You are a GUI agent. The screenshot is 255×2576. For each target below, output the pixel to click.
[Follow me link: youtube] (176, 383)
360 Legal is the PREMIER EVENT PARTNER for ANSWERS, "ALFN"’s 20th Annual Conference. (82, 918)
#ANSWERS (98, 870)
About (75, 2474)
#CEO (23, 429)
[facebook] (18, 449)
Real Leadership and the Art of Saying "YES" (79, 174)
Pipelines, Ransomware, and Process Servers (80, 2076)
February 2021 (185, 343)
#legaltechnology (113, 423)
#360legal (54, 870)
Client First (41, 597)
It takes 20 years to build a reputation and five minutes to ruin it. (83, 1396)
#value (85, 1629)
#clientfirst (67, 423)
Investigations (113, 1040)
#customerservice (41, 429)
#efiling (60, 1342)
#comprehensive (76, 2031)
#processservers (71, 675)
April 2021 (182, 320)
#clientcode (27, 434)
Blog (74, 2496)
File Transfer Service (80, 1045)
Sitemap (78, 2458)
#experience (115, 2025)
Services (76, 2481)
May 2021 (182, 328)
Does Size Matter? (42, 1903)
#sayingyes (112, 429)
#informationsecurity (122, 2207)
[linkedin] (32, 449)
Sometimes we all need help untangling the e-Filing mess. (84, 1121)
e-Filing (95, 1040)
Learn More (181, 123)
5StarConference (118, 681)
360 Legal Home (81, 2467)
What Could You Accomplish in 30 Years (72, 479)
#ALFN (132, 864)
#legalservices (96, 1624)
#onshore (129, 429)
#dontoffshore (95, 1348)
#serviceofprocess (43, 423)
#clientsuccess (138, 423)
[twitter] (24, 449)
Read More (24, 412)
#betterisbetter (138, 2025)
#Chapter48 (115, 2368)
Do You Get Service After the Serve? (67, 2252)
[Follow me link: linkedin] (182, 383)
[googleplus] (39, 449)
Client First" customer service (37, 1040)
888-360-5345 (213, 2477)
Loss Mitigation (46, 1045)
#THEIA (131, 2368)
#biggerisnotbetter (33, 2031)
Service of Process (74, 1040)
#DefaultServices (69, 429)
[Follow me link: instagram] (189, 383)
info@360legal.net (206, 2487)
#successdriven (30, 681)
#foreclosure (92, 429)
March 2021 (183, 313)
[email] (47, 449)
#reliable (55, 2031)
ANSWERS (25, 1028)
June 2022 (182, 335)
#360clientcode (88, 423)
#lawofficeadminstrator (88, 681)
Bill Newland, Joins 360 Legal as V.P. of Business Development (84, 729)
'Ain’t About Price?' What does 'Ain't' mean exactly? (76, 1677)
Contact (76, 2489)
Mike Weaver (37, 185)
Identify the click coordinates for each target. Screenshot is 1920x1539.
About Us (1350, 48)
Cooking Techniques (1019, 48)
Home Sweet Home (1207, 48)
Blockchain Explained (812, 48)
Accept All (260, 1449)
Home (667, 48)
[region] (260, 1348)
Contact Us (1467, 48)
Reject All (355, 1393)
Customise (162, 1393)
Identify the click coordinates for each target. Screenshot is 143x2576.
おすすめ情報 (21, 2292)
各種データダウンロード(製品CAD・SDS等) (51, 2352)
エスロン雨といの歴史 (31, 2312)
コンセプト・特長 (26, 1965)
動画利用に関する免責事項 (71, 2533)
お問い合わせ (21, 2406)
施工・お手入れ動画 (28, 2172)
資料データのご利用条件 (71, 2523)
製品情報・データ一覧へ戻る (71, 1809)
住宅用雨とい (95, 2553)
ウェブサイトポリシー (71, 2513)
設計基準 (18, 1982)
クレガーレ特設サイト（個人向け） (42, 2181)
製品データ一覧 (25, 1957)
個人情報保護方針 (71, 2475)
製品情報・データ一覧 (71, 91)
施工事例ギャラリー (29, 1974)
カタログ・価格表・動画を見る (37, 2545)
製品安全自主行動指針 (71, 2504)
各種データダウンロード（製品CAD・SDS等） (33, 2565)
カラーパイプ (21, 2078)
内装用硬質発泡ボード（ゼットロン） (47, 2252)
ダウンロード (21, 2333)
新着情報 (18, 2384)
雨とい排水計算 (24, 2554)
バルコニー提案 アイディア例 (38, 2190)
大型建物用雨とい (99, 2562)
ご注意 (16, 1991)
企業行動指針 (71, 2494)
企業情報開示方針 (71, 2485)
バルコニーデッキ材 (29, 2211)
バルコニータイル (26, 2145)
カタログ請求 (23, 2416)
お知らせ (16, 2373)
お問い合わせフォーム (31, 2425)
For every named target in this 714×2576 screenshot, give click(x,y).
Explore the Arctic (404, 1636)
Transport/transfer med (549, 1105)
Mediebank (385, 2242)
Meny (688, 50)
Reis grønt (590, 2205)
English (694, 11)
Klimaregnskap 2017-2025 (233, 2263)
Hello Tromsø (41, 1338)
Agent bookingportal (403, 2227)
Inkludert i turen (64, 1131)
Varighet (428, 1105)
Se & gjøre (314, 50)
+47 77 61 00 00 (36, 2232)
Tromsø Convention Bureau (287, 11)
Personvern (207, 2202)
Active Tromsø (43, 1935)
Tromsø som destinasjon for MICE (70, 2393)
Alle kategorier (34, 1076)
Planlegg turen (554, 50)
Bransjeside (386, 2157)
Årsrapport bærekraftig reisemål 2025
--------------------------------------------------
About this task: The output should consist only of the lines from the one with "Bransjeside (386, 2157)" through the final line of the records above, exactly.

Exercise output:
Bransjeside (386, 2157)
Årsrapport bærekraftig reisemål 2025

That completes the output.